● **WORK INSTRUCTION**:
Every record needs to be set down again without a single difference.
* * *
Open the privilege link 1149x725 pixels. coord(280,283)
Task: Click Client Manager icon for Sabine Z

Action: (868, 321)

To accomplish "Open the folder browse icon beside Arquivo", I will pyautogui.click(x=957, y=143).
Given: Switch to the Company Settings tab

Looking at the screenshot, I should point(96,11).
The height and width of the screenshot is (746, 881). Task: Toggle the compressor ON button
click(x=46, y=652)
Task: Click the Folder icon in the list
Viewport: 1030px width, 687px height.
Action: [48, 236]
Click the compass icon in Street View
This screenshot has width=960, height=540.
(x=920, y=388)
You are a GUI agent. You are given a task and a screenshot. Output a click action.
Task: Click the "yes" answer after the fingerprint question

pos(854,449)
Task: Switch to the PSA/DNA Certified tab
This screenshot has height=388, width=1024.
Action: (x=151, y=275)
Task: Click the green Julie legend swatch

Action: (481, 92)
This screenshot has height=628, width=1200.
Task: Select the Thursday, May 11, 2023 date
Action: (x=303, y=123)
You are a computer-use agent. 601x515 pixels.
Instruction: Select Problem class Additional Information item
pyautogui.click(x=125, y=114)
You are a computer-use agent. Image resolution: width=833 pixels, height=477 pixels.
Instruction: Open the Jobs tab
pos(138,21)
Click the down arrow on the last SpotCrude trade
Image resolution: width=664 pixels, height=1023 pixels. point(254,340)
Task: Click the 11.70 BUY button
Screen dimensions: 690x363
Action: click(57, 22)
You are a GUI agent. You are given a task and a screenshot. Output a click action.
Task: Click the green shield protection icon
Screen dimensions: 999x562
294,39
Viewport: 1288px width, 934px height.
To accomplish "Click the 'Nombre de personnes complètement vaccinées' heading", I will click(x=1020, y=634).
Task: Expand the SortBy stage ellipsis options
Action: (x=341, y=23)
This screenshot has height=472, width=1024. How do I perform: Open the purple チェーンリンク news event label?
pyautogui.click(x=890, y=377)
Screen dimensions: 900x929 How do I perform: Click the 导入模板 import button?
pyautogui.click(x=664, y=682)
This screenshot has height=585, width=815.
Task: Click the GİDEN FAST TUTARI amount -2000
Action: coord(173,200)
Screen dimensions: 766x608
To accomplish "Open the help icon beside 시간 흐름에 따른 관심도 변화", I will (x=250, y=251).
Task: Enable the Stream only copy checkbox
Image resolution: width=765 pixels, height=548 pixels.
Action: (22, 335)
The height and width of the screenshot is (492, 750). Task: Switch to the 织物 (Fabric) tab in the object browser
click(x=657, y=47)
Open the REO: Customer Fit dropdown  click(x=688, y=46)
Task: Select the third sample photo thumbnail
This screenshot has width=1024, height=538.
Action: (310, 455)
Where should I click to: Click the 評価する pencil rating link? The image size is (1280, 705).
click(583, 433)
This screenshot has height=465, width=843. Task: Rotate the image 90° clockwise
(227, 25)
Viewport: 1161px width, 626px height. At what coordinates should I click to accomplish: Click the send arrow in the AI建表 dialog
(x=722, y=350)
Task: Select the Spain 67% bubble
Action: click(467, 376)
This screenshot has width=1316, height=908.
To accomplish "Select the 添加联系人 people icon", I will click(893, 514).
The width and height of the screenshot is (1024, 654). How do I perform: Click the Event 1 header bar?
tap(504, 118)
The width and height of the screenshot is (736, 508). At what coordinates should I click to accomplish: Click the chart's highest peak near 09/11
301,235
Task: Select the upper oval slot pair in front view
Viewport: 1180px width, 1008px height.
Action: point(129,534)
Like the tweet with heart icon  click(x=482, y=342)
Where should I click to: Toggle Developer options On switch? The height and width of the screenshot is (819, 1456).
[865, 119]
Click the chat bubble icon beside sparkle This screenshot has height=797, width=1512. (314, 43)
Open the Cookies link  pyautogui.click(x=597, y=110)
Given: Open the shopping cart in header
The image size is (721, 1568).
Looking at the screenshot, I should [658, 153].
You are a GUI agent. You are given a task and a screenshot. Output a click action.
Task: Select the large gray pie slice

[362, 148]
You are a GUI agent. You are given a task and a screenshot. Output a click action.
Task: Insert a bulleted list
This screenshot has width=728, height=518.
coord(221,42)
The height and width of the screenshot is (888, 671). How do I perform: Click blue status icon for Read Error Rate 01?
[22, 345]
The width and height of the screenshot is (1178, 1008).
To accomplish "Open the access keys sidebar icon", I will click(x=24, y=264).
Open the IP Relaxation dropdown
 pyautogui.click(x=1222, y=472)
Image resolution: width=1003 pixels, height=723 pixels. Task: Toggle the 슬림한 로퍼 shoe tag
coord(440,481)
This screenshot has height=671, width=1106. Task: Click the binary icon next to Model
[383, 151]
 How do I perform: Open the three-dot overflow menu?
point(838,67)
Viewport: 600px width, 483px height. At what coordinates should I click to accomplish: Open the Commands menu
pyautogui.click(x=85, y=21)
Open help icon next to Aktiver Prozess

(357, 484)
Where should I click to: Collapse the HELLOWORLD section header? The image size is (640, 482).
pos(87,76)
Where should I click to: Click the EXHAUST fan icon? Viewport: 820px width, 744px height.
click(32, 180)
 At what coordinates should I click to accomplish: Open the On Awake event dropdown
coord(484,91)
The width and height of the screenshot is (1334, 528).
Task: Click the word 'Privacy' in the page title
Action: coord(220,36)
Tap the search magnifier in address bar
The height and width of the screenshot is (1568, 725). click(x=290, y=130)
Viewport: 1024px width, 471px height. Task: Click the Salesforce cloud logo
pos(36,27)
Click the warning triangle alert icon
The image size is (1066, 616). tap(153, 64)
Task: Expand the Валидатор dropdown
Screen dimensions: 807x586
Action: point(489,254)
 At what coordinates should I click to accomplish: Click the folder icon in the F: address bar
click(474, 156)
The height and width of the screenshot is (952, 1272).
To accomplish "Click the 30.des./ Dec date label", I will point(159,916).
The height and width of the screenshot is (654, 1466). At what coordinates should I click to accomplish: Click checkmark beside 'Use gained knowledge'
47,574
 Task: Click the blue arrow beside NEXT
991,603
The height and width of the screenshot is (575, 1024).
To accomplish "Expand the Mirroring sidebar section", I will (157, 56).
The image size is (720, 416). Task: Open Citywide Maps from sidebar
* * *
● **THE COMPLETED TASK**:
Open the privilege link 1149x725 pixels. coord(280,283)
Task: Click Client Manager icon for Sabine Z

Action: (868, 321)

To accomplish "Open the folder browse icon beside Arquivo", I will pyautogui.click(x=957, y=143).
Given: Switch to the Company Settings tab

Looking at the screenshot, I should point(96,11).
The height and width of the screenshot is (746, 881). Task: Toggle the compressor ON button
click(x=46, y=652)
Task: Click the Folder icon in the list
Viewport: 1030px width, 687px height.
Action: [48, 236]
Click the compass icon in Street View
This screenshot has width=960, height=540.
(x=920, y=388)
You are a GUI agent. You are given a task and a screenshot. Output a click action.
Task: Click the "yes" answer after the fingerprint question

pos(854,449)
Task: Switch to the PSA/DNA Certified tab
This screenshot has height=388, width=1024.
Action: (x=151, y=275)
Task: Click the green Julie legend swatch

Action: (481, 92)
This screenshot has height=628, width=1200.
Task: Select the Thursday, May 11, 2023 date
Action: (x=303, y=123)
You are a computer-use agent. 601x515 pixels.
Instruction: Select Problem class Additional Information item
pyautogui.click(x=125, y=114)
You are a computer-use agent. Image resolution: width=833 pixels, height=477 pixels.
Instruction: Open the Jobs tab
pos(138,21)
Click the down arrow on the last SpotCrude trade
Image resolution: width=664 pixels, height=1023 pixels. point(254,340)
Task: Click the 11.70 BUY button
Screen dimensions: 690x363
Action: click(57, 22)
You are a GUI agent. You are given a task and a screenshot. Output a click action.
Task: Click the green shield protection icon
Screen dimensions: 999x562
294,39
Viewport: 1288px width, 934px height.
To accomplish "Click the 'Nombre de personnes complètement vaccinées' heading", I will click(x=1020, y=634).
Task: Expand the SortBy stage ellipsis options
Action: (x=341, y=23)
This screenshot has height=472, width=1024. How do I perform: Open the purple チェーンリンク news event label?
pyautogui.click(x=890, y=377)
Screen dimensions: 900x929 How do I perform: Click the 导入模板 import button?
pyautogui.click(x=664, y=682)
This screenshot has height=585, width=815.
Task: Click the GİDEN FAST TUTARI amount -2000
Action: coord(173,200)
Screen dimensions: 766x608
To accomplish "Open the help icon beside 시간 흐름에 따른 관심도 변화", I will (x=250, y=251).
Task: Enable the Stream only copy checkbox
Image resolution: width=765 pixels, height=548 pixels.
Action: (22, 335)
The height and width of the screenshot is (492, 750). Task: Switch to the 织物 (Fabric) tab in the object browser
click(x=657, y=47)
Open the REO: Customer Fit dropdown  click(x=688, y=46)
Task: Select the third sample photo thumbnail
This screenshot has width=1024, height=538.
Action: (310, 455)
Where should I click to: Click the 評価する pencil rating link? The image size is (1280, 705).
click(583, 433)
This screenshot has height=465, width=843. Task: Rotate the image 90° clockwise
(227, 25)
Viewport: 1161px width, 626px height. At what coordinates should I click to accomplish: Click the send arrow in the AI建表 dialog
(x=722, y=350)
Task: Select the Spain 67% bubble
Action: click(467, 376)
This screenshot has width=1316, height=908.
To accomplish "Select the 添加联系人 people icon", I will click(893, 514).
The width and height of the screenshot is (1024, 654). How do I perform: Click the Event 1 header bar?
tap(504, 118)
The width and height of the screenshot is (736, 508). At what coordinates should I click to accomplish: Click the chart's highest peak near 09/11
301,235
Task: Select the upper oval slot pair in front view
Viewport: 1180px width, 1008px height.
Action: point(129,534)
Like the tweet with heart icon  click(x=482, y=342)
Where should I click to: Toggle Developer options On switch? The height and width of the screenshot is (819, 1456).
[865, 119]
Click the chat bubble icon beside sparkle This screenshot has height=797, width=1512. (314, 43)
Open the Cookies link  pyautogui.click(x=597, y=110)
Given: Open the shopping cart in header
The image size is (721, 1568).
Looking at the screenshot, I should [658, 153].
You are a GUI agent. You are given a task and a screenshot. Output a click action.
Task: Select the large gray pie slice

[362, 148]
You are a GUI agent. You are given a task and a screenshot. Output a click action.
Task: Insert a bulleted list
This screenshot has width=728, height=518.
coord(221,42)
The height and width of the screenshot is (888, 671). How do I perform: Click blue status icon for Read Error Rate 01?
[22, 345]
The width and height of the screenshot is (1178, 1008).
To accomplish "Open the access keys sidebar icon", I will click(x=24, y=264).
Open the IP Relaxation dropdown
 pyautogui.click(x=1222, y=472)
Image resolution: width=1003 pixels, height=723 pixels. Task: Toggle the 슬림한 로퍼 shoe tag
coord(440,481)
This screenshot has height=671, width=1106. Task: Click the binary icon next to Model
[383, 151]
 How do I perform: Open the three-dot overflow menu?
point(838,67)
Viewport: 600px width, 483px height. At what coordinates should I click to accomplish: Open the Commands menu
pyautogui.click(x=85, y=21)
Open help icon next to Aktiver Prozess

(357, 484)
Where should I click to: Collapse the HELLOWORLD section header? The image size is (640, 482).
pos(87,76)
Where should I click to: Click the EXHAUST fan icon? Viewport: 820px width, 744px height.
click(32, 180)
 At what coordinates should I click to accomplish: Open the On Awake event dropdown
coord(484,91)
The width and height of the screenshot is (1334, 528).
Task: Click the word 'Privacy' in the page title
Action: coord(220,36)
Tap the search magnifier in address bar
The height and width of the screenshot is (1568, 725). click(x=290, y=130)
Viewport: 1024px width, 471px height. Task: Click the Salesforce cloud logo
pos(36,27)
Click the warning triangle alert icon
The image size is (1066, 616). tap(153, 64)
Task: Expand the Валидатор dropdown
Screen dimensions: 807x586
Action: point(489,254)
 At what coordinates should I click to accomplish: Click the folder icon in the F: address bar
click(474, 156)
The height and width of the screenshot is (952, 1272).
To accomplish "Click the 30.des./ Dec date label", I will point(159,916).
The height and width of the screenshot is (654, 1466). At what coordinates should I click to accomplish: Click checkmark beside 'Use gained knowledge'
47,574
 Task: Click the blue arrow beside NEXT
991,603
The height and width of the screenshot is (575, 1024).
To accomplish "Expand the Mirroring sidebar section", I will (157, 56).
The image size is (720, 416). Task: Open Citywide Maps from sidebar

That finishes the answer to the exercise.